Q-Save: Towards Scoring and Attribution for Generated Video Evaluation
Xiele Wu, Zicheng Zhang, Mingtao Chen, Yixian Liu, Yiming Liu, Shushi Wang, Zhichao Hu, Yuhong Liu, Guangtao Zhai, Xiaohong Liu
TL;DR
Q-Save addresses the need for unified, explainable evaluation of AI-generated videos by introducing a large-scale dataset (~10k videos) with MOS and fine-grained attributions across visual quality, dynamic quality, and text-video alignment, and by proposing a single model that jointly scores and explains across these dimensions.

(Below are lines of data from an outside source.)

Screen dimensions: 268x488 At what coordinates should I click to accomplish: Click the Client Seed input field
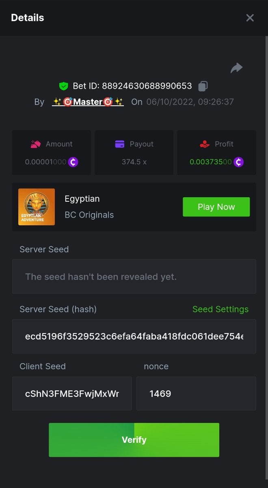pos(72,394)
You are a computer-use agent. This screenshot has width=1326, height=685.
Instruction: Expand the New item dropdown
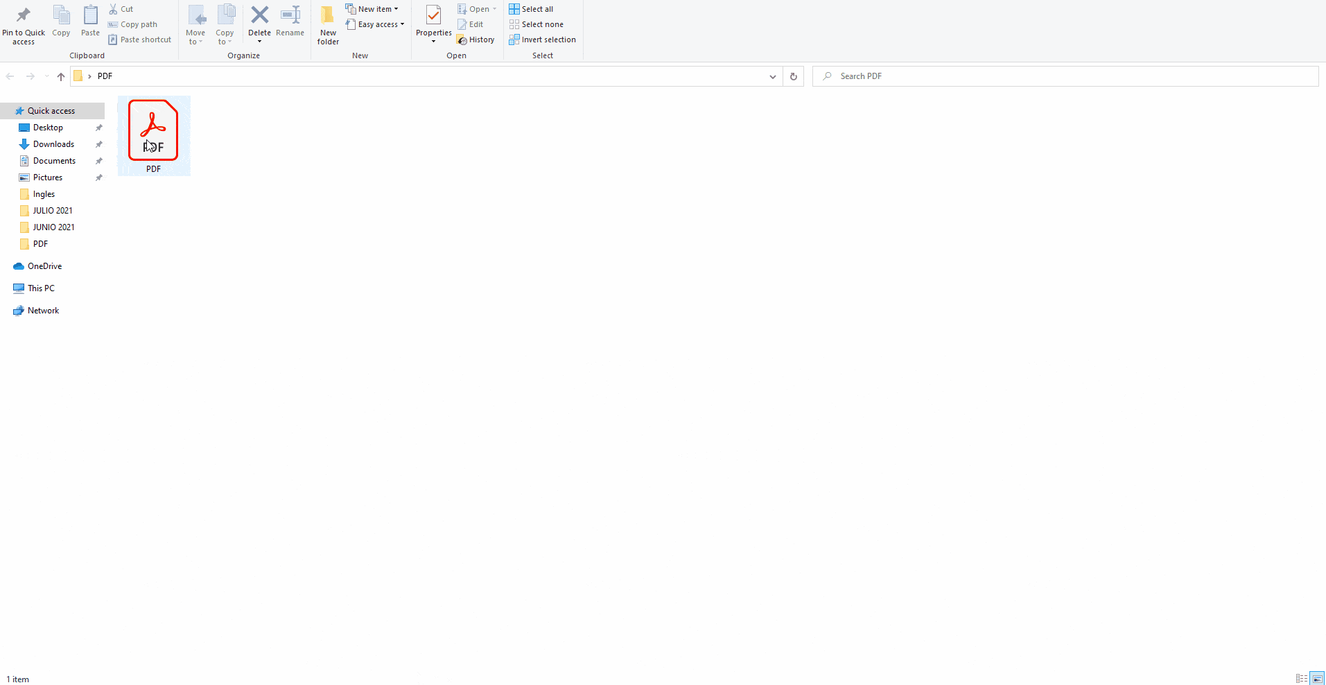click(372, 9)

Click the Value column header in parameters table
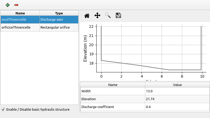click(177, 85)
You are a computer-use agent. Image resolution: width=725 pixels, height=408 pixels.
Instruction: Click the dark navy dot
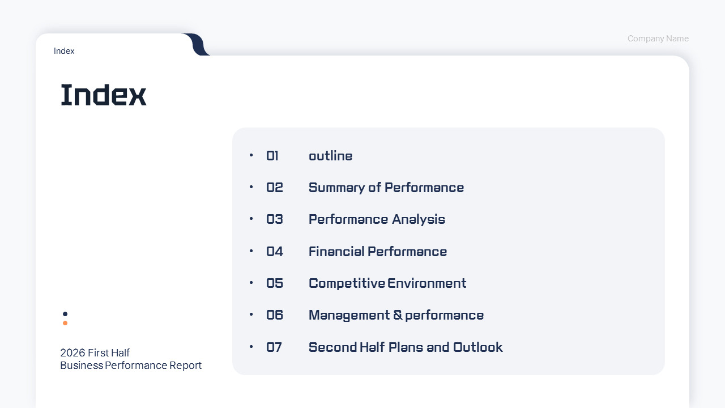pyautogui.click(x=65, y=314)
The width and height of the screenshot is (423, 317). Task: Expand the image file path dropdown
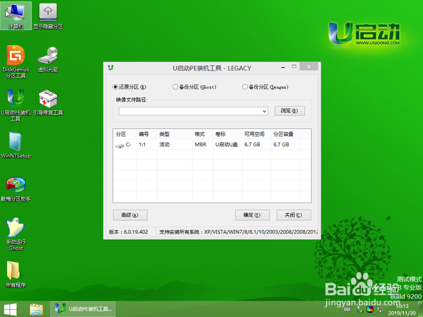coord(264,111)

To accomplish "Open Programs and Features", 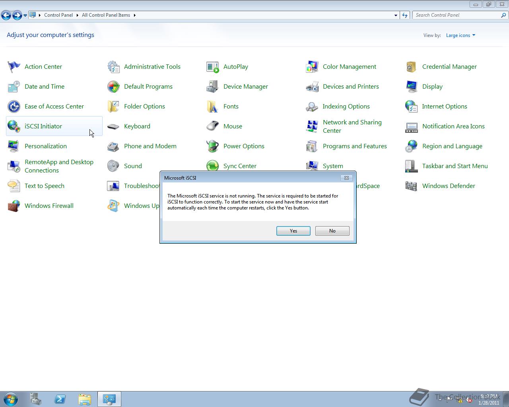I will click(354, 146).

The framework combines SlowFast-based video processing, Chain-of-Thought prompts, and a three-stage training pipeline (SFT → GRPO → SFT) with a dual-supervision loss to achieve state-of-the-art instance- and model-level correlations ($SRCC$, $PLCC$) while delivering human-aligned justifications. Cross-dataset validation demonstrates strong generalization to out-of-domain benchmarks, underscoring the practical utility of unified, interpretable video evaluation. The work lays a foundation for explainable multimodal video evaluation and provides a pathway for community adoption through dataset and code release. Overall, Q-Save advances trustworthy AI in generative video by enabling precise quality assessment and transparent, rationale-based explanations.
Abstract
We present Q-Save, a new benchmark dataset and model for holistic and explainable evaluation of AI-generated video (AIGV) quality. The dataset contains near 10000 videos, each annotated with a scalar mean opinion score (MOS) and fine-grained attribution labels along three core dimensions: visual quality, dynamic quality, and text-video alignment. These multi-aspect annotations enable both accurate quality assessment and interpretable reasoning behind the scores. To leverage this data, we propose a unified evaluation model that jointly performs quality scoring and attribution-based explanation. The model adopts the SlowFast framework to distinguish between fast frames and slow frames - slow frames are processed with high resolution while fast frames use low resolution, balancing evaluation accuracy and computational efficiency. For training, we use data formatted in Chain-of-Thought (COT) style and employ a multi-stage strategy: we first conduct Supervised Fine-Tuning (SFT), then further enhance the model with Grouped Relative Policy Optimization (GRPO), and finally perform SFT again to improve model stability. Experimental results demonstrate that our model achieves state-of-the-art performance in video quality prediction while also providing human-aligned, interpretable justifications. Our dataset and model establish a strong foundation for explainable evaluation in generative video research, contributing to the development of multimodal generation and trustworthy AI. Code and dataset will be released upon publication.